## TASK DESCRIPTION
I need each line of the entries below that includes the string "teal".

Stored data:
--

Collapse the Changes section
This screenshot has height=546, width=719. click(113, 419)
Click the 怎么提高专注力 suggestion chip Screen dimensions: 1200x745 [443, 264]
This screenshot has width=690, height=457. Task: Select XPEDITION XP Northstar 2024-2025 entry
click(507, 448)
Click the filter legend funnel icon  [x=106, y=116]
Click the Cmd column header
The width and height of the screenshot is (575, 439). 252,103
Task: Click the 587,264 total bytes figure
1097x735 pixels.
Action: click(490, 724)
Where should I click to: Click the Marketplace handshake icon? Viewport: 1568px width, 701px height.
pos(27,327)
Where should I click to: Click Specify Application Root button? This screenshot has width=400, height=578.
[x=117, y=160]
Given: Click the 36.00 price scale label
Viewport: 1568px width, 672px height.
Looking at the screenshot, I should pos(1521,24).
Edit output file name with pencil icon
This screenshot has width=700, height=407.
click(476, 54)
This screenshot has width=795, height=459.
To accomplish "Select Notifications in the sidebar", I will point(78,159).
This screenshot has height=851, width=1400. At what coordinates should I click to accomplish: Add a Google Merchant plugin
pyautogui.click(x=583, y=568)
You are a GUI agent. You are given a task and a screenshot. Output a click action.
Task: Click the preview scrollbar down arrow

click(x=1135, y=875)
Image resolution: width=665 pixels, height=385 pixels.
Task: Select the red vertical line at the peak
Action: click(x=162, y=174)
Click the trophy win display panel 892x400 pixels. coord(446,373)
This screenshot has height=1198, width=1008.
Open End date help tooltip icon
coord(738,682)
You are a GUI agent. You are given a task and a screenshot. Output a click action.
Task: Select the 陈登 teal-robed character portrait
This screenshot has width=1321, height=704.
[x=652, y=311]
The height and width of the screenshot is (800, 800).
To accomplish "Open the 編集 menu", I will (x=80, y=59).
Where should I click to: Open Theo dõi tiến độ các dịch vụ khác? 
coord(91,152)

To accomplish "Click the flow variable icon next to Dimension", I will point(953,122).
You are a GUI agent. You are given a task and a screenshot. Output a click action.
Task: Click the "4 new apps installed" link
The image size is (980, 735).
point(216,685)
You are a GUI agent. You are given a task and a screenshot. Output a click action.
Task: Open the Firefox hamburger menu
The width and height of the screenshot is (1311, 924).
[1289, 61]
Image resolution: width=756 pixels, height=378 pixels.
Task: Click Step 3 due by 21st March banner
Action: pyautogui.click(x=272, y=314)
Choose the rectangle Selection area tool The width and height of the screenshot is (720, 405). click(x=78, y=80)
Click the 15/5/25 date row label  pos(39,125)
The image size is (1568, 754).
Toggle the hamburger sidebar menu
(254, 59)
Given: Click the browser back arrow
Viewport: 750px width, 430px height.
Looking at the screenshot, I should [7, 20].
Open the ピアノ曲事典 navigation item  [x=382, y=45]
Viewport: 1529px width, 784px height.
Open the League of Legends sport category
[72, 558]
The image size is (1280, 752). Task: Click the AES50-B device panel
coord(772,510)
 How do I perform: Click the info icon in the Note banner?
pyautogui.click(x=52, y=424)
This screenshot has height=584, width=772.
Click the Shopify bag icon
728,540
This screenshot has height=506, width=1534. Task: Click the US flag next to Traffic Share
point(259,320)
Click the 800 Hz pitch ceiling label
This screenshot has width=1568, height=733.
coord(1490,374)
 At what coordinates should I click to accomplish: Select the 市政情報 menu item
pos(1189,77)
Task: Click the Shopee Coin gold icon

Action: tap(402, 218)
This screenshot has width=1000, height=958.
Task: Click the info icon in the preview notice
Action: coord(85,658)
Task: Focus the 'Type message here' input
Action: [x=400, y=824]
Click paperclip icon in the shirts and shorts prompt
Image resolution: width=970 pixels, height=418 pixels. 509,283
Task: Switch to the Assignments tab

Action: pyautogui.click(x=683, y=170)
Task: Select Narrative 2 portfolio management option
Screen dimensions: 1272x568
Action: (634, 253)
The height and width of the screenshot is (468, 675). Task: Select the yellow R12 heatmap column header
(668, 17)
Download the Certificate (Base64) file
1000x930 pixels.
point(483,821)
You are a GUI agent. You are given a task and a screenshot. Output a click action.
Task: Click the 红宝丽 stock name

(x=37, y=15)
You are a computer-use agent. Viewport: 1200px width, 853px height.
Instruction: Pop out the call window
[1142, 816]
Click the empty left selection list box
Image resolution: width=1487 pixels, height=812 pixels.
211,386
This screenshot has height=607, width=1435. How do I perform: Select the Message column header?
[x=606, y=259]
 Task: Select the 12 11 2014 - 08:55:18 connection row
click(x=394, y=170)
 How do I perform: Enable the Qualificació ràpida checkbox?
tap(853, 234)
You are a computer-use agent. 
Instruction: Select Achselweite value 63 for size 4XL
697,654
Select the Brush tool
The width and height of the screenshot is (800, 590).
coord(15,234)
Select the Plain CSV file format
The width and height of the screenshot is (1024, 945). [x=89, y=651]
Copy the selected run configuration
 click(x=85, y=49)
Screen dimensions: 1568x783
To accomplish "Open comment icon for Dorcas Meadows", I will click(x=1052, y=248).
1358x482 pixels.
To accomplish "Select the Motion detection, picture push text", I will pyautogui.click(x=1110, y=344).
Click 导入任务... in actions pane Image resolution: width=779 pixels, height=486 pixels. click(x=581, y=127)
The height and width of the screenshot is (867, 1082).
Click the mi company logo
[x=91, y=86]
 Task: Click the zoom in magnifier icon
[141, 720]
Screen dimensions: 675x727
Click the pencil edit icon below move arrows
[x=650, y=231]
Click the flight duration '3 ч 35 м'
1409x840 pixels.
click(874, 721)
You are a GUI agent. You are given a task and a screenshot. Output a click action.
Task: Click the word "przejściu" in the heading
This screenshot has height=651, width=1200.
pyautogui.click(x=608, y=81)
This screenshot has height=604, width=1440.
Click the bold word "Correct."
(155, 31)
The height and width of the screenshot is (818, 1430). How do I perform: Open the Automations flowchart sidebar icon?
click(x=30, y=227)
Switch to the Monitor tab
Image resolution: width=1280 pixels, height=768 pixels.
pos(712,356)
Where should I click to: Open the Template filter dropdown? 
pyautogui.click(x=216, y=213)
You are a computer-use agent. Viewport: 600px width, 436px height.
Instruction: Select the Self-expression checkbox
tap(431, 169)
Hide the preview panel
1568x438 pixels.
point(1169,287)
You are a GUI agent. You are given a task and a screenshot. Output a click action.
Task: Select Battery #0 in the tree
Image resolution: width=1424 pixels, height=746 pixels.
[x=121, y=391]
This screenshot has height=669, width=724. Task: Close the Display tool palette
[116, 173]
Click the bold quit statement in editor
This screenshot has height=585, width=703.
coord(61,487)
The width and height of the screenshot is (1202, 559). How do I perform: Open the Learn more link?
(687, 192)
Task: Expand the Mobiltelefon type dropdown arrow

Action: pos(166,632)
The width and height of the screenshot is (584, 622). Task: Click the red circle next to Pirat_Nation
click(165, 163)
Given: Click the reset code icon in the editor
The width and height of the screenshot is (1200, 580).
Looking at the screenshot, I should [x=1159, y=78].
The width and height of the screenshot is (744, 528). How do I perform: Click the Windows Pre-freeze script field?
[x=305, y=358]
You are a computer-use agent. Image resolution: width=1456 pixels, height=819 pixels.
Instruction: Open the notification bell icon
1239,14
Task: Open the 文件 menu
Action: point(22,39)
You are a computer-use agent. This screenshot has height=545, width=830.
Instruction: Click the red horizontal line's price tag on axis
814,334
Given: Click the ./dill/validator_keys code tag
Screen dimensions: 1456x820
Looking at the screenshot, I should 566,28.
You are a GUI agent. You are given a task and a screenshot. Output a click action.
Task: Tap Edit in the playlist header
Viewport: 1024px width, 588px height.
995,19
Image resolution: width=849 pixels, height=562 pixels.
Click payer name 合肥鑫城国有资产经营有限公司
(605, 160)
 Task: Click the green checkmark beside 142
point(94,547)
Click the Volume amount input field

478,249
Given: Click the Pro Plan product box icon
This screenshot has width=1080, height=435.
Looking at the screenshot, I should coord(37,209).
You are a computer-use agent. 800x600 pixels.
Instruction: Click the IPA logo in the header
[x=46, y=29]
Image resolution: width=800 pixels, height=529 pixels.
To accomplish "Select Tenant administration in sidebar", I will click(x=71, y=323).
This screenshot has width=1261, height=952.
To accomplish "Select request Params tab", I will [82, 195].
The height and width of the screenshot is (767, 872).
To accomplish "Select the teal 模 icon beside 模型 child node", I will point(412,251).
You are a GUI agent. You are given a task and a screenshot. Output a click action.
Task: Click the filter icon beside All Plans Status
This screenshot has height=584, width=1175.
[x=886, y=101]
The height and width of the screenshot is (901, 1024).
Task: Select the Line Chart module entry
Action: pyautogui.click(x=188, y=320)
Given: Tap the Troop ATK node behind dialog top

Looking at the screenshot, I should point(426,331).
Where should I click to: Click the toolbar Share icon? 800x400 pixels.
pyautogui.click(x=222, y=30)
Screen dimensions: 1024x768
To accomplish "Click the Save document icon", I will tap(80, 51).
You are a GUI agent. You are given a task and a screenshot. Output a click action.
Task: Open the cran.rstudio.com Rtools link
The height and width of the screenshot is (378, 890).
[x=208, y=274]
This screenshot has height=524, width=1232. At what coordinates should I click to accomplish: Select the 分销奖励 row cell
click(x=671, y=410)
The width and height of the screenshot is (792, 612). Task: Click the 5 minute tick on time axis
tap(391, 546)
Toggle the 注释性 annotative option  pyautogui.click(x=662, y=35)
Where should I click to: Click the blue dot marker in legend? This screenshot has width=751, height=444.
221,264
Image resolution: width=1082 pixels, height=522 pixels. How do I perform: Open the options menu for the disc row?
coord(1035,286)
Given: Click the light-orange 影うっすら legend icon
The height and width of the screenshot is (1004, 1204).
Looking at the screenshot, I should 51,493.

--

## SOLUTION TO THIS EXERCISE
Task: Select the 陈登 teal-robed character portrait
To accomplish "Select the teal 模 icon beside 模型 child node", I will point(412,251).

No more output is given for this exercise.